容連才名,雖未傳至濛山,然濛山百姓提及容奚之時,皆會好奇容氏其餘郎君。
有行商來自盛京,言語中提及容連,口口相傳,致濛山百姓皆知容連之名。
胡玉林幾人亦曾聽聞。
如今親見,覺傳言不假,容氏二郎確實腹有詩書,氣度高華。
幾人閒聊許久,至晡時,段長錦吩咐店仆擺案置盤。
盤中皆為新菜,均為容連不曾見過之物。
他見幾人神色尋常,心中雖惑,卻也未表,隻悶頭品嘗。菜未入口,嗅其味已然迷醉,及入口時,仿若天上仙肴,令人回味無窮。
清高自傲如容連,也不得不屈服於菜色之下。
食畢,他難得誇讚:“濛山人傑地靈,段兄店中玉盤珍饈,盛京從未有之,實在令人驚歎。”
段長錦一愣,怔然之下,看向容奚。
大郎竟未曾向家中提及嗎?
胡玉林見其神色,忽朗笑道:“文秀兄,你店中菜品,確實值此一誇!”
如今晝短夜長,此時日已沉山,天色將晚,容奚起身告辭:“諸位兄長留步,我與二弟先行歸家。”

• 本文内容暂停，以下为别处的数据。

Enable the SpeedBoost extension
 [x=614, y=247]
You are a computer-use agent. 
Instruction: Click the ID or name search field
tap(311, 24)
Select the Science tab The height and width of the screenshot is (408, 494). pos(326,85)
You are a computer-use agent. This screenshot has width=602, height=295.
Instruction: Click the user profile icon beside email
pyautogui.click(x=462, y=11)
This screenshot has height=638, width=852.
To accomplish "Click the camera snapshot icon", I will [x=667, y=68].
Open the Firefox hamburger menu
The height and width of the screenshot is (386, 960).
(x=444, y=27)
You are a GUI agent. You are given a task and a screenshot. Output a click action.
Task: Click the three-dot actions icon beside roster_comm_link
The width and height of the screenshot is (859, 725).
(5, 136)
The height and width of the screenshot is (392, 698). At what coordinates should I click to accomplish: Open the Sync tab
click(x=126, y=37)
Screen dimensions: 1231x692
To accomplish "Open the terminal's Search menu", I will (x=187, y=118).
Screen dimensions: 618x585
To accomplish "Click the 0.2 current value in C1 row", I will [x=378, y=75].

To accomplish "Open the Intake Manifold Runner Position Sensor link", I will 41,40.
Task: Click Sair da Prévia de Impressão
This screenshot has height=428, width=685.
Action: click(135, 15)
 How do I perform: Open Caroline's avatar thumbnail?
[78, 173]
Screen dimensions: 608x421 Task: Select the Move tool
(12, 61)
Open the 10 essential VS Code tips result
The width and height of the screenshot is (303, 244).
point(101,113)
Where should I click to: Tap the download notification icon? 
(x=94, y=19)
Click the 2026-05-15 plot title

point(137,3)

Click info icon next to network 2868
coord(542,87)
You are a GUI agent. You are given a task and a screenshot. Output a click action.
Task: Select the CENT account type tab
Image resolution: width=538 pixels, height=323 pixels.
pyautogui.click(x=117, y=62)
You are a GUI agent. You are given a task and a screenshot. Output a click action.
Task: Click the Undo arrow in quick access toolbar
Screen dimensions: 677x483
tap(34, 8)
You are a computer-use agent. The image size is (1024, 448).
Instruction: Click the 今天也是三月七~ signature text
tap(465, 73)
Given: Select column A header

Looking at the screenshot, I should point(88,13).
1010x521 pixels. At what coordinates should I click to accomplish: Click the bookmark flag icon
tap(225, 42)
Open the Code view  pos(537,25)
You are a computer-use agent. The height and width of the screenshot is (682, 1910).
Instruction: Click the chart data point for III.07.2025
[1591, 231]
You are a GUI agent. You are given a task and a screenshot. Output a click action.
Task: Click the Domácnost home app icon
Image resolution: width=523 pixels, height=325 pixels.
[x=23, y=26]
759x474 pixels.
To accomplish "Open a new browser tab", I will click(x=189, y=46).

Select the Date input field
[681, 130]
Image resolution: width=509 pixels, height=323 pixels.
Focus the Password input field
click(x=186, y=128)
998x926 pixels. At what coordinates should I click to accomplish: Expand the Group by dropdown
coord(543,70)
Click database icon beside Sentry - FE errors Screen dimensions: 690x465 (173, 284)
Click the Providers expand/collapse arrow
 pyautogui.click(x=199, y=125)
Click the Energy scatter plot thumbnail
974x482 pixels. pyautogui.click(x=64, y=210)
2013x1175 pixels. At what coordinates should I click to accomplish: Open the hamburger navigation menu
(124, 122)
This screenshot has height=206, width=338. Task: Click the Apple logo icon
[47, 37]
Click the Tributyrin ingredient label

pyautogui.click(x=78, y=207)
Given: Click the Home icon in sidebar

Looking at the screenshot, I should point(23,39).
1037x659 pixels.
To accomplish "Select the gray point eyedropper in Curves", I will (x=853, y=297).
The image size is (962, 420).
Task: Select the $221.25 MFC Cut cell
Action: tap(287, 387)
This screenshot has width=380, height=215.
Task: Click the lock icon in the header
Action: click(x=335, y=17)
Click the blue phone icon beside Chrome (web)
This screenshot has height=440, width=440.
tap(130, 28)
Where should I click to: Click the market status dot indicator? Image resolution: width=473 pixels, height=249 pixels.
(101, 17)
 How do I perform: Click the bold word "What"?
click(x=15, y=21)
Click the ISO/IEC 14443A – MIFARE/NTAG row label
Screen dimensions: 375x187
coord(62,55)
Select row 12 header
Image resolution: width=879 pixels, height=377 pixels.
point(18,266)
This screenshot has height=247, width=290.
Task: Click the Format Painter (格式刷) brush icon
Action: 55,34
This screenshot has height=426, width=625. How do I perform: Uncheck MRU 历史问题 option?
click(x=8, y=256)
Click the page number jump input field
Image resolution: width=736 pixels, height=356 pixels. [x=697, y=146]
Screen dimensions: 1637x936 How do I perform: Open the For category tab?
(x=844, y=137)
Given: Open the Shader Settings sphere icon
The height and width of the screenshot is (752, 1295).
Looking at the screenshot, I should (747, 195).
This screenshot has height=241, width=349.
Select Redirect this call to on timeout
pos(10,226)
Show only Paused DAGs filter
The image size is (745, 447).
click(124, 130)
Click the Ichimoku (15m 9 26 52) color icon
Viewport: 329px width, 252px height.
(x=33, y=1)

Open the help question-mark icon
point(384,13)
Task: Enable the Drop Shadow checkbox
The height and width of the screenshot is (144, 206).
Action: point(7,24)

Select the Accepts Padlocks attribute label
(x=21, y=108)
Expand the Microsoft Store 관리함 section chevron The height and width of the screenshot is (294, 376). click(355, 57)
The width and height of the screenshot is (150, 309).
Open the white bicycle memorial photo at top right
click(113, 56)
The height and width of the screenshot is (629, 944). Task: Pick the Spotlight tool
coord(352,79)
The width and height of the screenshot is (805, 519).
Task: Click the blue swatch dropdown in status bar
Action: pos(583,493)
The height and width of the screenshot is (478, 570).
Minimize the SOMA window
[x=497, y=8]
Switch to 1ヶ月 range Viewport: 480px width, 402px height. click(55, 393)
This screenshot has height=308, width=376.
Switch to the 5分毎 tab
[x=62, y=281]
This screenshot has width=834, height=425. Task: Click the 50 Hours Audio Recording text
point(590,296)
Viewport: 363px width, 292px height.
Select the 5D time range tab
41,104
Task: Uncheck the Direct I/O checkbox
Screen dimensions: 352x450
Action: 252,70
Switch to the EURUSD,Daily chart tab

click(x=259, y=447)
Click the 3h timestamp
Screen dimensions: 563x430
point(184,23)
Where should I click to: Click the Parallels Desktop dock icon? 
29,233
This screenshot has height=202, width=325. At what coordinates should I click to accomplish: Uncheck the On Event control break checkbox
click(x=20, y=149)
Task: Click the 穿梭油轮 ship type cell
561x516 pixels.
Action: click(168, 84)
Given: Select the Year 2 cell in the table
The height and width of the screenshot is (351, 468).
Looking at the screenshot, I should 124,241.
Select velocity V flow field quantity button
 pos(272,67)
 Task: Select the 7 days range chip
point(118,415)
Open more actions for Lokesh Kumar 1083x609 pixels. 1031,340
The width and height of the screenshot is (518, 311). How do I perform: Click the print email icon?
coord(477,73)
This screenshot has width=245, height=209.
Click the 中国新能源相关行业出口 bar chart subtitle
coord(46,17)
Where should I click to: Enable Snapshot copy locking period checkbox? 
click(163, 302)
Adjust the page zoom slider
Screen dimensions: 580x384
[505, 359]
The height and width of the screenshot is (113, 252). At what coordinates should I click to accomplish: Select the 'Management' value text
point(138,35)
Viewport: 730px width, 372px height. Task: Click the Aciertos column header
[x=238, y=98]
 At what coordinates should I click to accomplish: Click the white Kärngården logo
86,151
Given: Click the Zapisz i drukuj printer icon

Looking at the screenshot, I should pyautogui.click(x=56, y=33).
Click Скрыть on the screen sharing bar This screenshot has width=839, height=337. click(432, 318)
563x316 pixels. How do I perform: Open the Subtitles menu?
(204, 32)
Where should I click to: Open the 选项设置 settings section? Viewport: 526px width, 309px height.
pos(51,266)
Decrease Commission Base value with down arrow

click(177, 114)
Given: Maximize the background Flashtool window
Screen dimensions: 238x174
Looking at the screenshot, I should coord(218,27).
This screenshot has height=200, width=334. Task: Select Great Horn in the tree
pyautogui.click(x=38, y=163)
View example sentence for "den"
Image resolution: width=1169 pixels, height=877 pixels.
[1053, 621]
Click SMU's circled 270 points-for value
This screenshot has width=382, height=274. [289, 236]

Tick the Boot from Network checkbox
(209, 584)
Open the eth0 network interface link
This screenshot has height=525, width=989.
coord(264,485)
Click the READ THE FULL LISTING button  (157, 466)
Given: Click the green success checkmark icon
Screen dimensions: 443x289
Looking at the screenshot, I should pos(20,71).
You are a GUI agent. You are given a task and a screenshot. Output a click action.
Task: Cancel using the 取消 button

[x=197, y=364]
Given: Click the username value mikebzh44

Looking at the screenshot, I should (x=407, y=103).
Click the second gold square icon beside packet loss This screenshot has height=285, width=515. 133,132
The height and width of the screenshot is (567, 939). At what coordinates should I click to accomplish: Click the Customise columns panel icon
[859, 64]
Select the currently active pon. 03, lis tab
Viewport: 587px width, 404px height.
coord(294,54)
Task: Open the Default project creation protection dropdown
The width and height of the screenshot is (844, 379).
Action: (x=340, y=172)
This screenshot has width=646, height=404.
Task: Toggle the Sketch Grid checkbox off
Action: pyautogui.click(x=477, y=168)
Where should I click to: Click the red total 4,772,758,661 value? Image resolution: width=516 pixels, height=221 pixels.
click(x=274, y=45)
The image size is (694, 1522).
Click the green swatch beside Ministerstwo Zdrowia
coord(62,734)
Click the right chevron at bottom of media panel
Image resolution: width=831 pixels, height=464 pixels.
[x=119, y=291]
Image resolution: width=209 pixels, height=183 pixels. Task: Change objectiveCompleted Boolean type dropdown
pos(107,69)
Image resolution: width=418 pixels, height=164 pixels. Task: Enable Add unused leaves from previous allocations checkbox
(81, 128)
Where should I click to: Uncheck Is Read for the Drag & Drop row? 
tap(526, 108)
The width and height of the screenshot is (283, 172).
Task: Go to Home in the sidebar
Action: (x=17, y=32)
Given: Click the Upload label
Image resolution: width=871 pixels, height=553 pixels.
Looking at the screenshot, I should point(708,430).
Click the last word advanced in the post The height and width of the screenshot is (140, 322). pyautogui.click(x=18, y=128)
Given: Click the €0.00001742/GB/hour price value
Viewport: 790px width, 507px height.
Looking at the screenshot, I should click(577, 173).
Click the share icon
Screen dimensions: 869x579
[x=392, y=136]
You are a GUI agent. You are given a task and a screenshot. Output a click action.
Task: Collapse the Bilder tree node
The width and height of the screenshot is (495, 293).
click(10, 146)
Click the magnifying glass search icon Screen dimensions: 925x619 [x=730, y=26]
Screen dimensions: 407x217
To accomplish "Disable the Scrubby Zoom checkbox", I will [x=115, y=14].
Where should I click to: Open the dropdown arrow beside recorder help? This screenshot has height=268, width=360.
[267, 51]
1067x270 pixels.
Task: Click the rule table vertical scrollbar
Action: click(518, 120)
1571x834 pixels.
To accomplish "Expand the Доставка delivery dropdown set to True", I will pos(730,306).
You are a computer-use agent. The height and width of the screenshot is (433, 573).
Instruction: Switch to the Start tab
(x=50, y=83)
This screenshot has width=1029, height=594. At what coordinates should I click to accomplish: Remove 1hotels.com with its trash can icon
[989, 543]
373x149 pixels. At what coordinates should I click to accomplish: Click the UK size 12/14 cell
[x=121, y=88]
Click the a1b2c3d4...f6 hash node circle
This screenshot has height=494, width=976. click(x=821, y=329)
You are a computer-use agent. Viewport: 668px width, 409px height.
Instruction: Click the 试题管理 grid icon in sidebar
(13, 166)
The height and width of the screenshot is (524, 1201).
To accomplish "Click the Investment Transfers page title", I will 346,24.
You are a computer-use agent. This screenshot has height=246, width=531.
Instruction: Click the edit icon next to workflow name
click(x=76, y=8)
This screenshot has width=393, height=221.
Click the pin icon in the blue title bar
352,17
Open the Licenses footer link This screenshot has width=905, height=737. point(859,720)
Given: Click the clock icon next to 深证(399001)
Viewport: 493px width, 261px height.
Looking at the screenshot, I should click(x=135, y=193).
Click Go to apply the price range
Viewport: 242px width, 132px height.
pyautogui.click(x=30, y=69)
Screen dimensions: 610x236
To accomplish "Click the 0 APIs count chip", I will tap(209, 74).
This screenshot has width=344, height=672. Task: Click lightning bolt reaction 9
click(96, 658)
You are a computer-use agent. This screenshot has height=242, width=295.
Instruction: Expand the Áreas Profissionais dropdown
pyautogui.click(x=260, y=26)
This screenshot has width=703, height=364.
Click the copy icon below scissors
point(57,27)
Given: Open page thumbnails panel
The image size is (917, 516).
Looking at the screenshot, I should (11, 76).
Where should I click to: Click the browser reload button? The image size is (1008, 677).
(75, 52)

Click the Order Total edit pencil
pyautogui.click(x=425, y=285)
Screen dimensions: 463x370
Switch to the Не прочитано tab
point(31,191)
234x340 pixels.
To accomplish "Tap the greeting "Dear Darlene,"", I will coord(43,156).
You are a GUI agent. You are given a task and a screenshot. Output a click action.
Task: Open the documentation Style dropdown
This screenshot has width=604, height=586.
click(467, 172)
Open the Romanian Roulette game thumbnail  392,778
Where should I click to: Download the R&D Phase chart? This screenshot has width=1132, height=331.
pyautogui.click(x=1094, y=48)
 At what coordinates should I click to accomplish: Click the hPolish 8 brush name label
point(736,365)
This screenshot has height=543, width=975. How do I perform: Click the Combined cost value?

三人相送至城外,見車漸行遠,胡玉林感慨出聲:“容二郎不虛不偽,性情真摯,確為佳郎。”
歸家後,夜幕垂落,星辰點綴。
劉子實同洗硯,從車內搬出貨物。
“二郎君,您買這些米糧作甚?”劉子實手拎沉袋,未及思索,便問出聲來。